*** Listed records ***

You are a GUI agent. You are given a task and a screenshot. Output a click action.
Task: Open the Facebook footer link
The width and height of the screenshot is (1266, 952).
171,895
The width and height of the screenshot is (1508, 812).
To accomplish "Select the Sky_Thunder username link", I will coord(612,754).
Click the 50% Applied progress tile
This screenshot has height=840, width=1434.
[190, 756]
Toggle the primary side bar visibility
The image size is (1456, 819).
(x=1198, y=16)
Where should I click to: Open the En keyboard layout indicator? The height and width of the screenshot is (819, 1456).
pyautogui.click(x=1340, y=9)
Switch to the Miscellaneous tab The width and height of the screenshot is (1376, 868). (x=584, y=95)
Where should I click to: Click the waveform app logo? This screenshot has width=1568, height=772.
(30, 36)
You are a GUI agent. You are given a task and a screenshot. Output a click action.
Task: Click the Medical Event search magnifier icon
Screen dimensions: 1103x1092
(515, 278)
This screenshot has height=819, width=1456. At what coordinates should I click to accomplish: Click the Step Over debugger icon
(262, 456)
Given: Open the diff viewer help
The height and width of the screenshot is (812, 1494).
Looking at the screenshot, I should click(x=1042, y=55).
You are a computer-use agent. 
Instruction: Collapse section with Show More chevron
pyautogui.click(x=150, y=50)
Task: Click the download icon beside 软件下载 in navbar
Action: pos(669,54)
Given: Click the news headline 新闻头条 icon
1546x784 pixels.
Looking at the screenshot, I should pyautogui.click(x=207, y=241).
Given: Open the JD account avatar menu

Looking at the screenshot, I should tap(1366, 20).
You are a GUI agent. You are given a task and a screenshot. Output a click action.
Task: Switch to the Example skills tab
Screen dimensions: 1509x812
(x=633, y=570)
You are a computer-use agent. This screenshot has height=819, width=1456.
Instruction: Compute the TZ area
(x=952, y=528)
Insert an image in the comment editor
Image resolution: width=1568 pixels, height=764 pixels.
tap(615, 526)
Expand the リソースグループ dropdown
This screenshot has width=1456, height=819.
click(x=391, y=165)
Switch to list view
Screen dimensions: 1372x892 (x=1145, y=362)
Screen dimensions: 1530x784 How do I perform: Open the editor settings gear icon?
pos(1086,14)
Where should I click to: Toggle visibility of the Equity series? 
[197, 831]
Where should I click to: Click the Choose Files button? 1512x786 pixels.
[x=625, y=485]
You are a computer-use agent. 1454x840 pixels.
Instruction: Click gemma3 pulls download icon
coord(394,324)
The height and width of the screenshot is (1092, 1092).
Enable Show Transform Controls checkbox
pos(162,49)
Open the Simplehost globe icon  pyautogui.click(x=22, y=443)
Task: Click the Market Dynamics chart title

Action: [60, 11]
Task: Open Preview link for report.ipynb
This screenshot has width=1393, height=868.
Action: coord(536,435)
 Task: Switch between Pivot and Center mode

*** End of Listed records ***

Work item: For the word "computer", say how many lines of the data include it, with nothing else in the reply.

Written reply: 3